Our own bodies testify to the whimsy and incompetence of the creator. As embryos, we produce tails, gill sacs, and a full coat of apelike hair. Happily, most of us lose these charming accessories before birth. This bizarre sequence of morphology is readily interpreted in evolutionary and genetic terms; it is an utter mystery if we are the products of intelligent design. Men have a urinary tract that runs directly through the prostate gland. The prostate tends to swell throughout life. Consequently, most men over the age of sixty can testify that at least one design on God’s green earth leaves much to be desired. A woman’s pelvis has not been as intelligently designed as it could have been to assist in the miracle of birth. Consequently, each year hundreds of thousands of women suffer prolonged and obstructed labor that results in a rupture known as an obstetric fistula. Women in the developing world who suffer this condition become incontinent and are often abandoned by their husbands and exiled from their communities. The United Nations Population Fund estimates that more than two million women live with fistula today.[6]

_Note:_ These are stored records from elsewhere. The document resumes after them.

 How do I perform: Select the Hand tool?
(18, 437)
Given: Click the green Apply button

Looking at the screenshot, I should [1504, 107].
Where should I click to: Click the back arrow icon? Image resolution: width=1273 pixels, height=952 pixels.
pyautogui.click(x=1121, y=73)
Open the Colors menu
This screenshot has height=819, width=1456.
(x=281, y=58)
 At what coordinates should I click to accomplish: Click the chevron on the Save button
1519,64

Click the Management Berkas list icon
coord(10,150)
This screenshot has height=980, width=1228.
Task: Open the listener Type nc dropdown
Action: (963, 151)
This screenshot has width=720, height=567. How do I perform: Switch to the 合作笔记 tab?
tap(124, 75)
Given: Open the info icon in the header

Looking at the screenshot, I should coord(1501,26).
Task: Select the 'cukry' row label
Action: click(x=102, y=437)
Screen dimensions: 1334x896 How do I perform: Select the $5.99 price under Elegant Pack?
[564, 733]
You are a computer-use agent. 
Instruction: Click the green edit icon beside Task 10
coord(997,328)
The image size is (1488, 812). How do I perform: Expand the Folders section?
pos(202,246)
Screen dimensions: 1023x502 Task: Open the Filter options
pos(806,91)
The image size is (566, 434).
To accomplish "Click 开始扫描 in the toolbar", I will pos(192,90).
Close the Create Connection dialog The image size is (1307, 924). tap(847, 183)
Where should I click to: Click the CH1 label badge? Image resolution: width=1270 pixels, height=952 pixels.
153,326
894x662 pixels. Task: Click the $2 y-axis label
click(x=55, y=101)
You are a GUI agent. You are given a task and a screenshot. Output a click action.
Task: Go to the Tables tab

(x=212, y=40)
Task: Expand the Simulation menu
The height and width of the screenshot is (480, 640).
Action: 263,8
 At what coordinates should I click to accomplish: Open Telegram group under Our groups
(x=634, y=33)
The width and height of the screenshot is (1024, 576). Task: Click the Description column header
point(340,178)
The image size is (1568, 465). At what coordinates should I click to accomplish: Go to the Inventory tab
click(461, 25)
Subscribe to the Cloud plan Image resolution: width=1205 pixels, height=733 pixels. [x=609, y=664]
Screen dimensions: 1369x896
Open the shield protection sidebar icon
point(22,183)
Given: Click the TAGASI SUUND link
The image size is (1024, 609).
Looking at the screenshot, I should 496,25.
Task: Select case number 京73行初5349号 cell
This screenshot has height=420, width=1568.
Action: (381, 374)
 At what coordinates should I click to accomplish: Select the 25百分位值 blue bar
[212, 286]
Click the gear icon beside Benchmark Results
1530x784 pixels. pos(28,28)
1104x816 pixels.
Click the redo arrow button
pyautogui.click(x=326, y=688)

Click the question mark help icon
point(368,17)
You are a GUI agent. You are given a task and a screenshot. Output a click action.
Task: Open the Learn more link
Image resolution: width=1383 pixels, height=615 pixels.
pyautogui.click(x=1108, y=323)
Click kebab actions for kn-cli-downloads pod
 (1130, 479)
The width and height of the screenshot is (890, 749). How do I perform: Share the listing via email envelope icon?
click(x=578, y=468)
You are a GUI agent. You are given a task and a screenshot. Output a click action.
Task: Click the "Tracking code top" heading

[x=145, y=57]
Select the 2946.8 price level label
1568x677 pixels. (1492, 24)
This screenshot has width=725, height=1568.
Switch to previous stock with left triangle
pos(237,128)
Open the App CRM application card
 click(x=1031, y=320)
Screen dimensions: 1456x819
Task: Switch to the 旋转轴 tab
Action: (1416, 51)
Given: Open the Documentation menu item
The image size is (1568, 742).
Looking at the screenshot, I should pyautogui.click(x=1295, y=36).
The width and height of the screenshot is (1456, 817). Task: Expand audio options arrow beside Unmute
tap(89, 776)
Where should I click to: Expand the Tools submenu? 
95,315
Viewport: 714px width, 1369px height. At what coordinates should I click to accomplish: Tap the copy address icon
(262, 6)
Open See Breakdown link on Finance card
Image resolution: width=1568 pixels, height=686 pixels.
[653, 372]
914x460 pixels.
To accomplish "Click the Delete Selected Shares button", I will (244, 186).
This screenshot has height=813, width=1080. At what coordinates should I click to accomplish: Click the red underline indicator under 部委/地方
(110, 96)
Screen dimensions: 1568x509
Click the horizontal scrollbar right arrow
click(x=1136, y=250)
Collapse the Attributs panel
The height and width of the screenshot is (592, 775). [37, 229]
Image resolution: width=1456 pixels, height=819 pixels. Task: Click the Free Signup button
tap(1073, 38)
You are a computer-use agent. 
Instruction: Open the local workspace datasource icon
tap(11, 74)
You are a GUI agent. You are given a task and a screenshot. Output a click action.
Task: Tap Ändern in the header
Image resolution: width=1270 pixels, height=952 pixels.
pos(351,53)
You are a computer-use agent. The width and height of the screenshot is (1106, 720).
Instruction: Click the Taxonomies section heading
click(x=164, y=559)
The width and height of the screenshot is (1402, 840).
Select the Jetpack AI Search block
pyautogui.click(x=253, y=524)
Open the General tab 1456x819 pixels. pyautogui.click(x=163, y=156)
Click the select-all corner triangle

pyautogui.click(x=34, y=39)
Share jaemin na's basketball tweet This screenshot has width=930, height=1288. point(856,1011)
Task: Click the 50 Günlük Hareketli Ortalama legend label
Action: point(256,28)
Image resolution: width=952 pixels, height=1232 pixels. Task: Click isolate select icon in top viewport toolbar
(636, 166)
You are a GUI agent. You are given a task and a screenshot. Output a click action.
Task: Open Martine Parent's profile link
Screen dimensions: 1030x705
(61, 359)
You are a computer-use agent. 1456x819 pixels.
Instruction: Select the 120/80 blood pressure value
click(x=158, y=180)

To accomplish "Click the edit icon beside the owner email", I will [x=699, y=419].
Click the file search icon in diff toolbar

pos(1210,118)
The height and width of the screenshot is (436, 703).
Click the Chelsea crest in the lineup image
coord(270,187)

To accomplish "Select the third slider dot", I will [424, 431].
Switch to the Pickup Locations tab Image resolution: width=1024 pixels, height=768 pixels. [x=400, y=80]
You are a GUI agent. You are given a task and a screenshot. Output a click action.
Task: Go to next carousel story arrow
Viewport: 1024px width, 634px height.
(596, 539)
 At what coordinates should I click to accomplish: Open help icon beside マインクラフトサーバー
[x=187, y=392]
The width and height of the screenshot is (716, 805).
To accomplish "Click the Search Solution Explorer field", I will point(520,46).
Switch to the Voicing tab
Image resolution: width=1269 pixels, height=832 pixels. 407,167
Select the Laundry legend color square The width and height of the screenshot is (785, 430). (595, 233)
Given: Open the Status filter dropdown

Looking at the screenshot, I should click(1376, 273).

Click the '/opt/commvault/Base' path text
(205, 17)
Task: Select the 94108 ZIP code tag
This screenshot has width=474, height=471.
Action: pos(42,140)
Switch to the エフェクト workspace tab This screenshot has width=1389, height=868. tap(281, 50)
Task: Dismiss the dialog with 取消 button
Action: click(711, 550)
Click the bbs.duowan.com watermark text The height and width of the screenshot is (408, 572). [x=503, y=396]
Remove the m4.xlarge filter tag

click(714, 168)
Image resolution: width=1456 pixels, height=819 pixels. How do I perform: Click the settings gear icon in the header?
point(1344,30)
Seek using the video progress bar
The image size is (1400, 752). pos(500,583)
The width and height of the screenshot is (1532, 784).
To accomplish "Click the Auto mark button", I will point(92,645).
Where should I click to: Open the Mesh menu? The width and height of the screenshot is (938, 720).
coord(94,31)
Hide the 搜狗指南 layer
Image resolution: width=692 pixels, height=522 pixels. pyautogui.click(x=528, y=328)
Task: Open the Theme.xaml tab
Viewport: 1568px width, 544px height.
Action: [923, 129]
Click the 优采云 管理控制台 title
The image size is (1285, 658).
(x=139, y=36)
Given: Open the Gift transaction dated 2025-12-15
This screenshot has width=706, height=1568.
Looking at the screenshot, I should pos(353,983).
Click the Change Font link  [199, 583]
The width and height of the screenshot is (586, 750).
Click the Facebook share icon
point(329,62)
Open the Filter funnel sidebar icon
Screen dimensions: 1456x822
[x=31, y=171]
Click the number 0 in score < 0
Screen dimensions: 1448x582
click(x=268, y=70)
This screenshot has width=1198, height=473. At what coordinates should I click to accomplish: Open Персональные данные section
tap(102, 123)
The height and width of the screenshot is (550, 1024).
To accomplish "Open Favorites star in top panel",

[6] The cure for obstetric fistula is, as it turns out, a simple surgical procedure—not prayer. While many people of faith seem convinced that prayer can heal a wide variety of illnesses (despite what the best scientific research indicates), it is curious that prayer is only ever believed to work for illnesses and injuries that can be self-limiting. No one, for instance, ever seriously expects that prayer will cause an amputee to regrow a missing limb. Why not? Salamanders manage this routinely, presumably without prayer. If God answers prayers – ever – why wouldn’t He occasionally heal a deserving amputee? And why wouldn’t people of faith expect prayer to work in such cases? There is a very clever Web site devoted to exploring this very mystery: http://www.whydoesgodhateamputees.com.

Examples of unintelligent design in nature are so numerous that an entire book could be written simply listing them. I will permit myself just one more example. The human respiratory and digestive tracts share a little plumbing at the pharynx. In the United States alone, this intelligent design feature lands tens of thousands of children in the emergency room each year. Some hundreds choke to death. Many others suffer irreparable brain injury. What compassionate purpose does this serve? Of course, we can imagine a compassionate purpose: perhaps the parents of these children needed to be taught a lesson; perhaps God has prepared a special reward in heaven for every child who chokes to death on a bottle cap. The problem, however, is that such imaginings are compatible with any state of the world. What horrendous mishap could not be rationalized in this way? And why would you be inclined to think like this? How is it moral to think like this?’